[Saved data entries]
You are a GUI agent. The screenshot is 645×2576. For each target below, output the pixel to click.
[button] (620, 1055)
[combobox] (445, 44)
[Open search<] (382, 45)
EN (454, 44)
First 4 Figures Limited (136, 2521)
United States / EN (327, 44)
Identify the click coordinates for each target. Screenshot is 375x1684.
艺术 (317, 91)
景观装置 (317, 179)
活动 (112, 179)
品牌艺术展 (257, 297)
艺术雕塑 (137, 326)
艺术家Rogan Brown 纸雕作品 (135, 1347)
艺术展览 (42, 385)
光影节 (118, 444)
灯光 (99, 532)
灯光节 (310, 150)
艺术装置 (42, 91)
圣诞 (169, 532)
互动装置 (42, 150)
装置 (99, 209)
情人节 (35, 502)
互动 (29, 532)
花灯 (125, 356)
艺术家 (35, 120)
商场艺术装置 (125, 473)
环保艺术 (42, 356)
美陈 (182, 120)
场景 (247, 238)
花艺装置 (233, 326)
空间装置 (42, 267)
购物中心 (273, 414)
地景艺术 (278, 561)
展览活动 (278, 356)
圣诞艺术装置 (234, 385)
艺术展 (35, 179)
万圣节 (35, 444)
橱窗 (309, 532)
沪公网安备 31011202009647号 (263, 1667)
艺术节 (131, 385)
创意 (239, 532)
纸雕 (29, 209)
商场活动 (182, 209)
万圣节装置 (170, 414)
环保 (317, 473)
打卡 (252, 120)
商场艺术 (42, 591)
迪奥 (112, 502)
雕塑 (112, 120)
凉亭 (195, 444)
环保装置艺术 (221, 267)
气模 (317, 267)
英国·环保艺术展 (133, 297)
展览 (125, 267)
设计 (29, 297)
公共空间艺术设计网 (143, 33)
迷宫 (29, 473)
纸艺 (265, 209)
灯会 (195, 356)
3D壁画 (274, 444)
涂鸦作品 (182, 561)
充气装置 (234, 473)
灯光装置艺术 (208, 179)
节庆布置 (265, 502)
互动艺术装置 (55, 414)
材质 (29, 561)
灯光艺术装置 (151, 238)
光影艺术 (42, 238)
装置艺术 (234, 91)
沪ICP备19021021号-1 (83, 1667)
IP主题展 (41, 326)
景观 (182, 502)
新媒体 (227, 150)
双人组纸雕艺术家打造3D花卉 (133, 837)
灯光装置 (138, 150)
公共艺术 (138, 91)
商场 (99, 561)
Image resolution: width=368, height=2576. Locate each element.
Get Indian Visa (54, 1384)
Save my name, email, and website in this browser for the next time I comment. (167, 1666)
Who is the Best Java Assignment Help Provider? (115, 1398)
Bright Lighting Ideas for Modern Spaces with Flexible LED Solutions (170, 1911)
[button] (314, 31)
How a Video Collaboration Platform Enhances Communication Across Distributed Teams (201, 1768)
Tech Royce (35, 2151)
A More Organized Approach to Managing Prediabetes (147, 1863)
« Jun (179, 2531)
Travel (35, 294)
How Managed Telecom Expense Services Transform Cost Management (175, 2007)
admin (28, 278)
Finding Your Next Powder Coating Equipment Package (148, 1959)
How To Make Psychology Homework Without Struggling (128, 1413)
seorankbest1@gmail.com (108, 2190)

> _WHAT THE EXERCISE ASKS_
Please copy the data above in its entirety, exactly as written.

> _OUTPUT_
You are a GUI agent. The screenshot is 645×2576. For each target below, output the pixel to click.
[button] (620, 1055)
[combobox] (445, 44)
[Open search<] (382, 45)
EN (454, 44)
First 4 Figures Limited (136, 2521)
United States / EN (327, 44)
Identify the click coordinates for each target. Screenshot is 375x1684.
艺术 (317, 91)
景观装置 (317, 179)
活动 (112, 179)
品牌艺术展 (257, 297)
艺术雕塑 (137, 326)
艺术家Rogan Brown 纸雕作品 (135, 1347)
艺术展览 (42, 385)
光影节 (118, 444)
灯光 (99, 532)
灯光节 (310, 150)
艺术装置 (42, 91)
圣诞 (169, 532)
互动装置 (42, 150)
装置 (99, 209)
情人节 (35, 502)
互动 (29, 532)
花灯 (125, 356)
艺术家 (35, 120)
商场艺术装置 (125, 473)
环保艺术 (42, 356)
美陈 (182, 120)
场景 (247, 238)
花艺装置 (233, 326)
空间装置 (42, 267)
购物中心 (273, 414)
地景艺术 (278, 561)
展览活动 (278, 356)
圣诞艺术装置 (234, 385)
艺术展 (35, 179)
万圣节 (35, 444)
橱窗 (309, 532)
沪公网安备 31011202009647号 (263, 1667)
艺术节 (131, 385)
创意 (239, 532)
纸雕 (29, 209)
商场活动 (182, 209)
万圣节装置 (170, 414)
环保 (317, 473)
打卡 (252, 120)
商场艺术 (42, 591)
迪奥 (112, 502)
雕塑 (112, 120)
凉亭 (195, 444)
环保装置艺术 (221, 267)
气模 (317, 267)
英国·环保艺术展 (133, 297)
展览 (125, 267)
设计 (29, 297)
公共空间艺术设计网 (143, 33)
迷宫 (29, 473)
纸艺 (265, 209)
灯会 (195, 356)
3D壁画 (274, 444)
涂鸦作品 (182, 561)
充气装置 (234, 473)
灯光装置艺术 (208, 179)
节庆布置 (265, 502)
互动艺术装置 (55, 414)
材质 (29, 561)
灯光艺术装置 (151, 238)
光影艺术 (42, 238)
装置艺术 (234, 91)
沪ICP备19021021号-1 (83, 1667)
IP主题展 (41, 326)
景观 (182, 502)
新媒体 (227, 150)
双人组纸雕艺术家打造3D花卉 (133, 837)
灯光装置 (138, 150)
公共艺术 (138, 91)
商场 (99, 561)
Image resolution: width=368, height=2576. Locate each element.
Get Indian Visa (54, 1384)
Save my name, email, and website in this browser for the next time I comment. (167, 1666)
Who is the Best Java Assignment Help Provider? (115, 1398)
Bright Lighting Ideas for Modern Spaces with Flexible LED Solutions (170, 1911)
[button] (314, 31)
How a Video Collaboration Platform Enhances Communication Across Distributed Teams (201, 1768)
Tech Royce (35, 2151)
A More Organized Approach to Managing Prediabetes (147, 1863)
« Jun (179, 2531)
Travel (35, 294)
How Managed Telecom Expense Services Transform Cost Management (175, 2007)
admin (28, 278)
Finding Your Next Powder Coating Equipment Package (148, 1959)
How To Make Psychology Homework Without Struggling (128, 1413)
seorankbest1@gmail.com (108, 2190)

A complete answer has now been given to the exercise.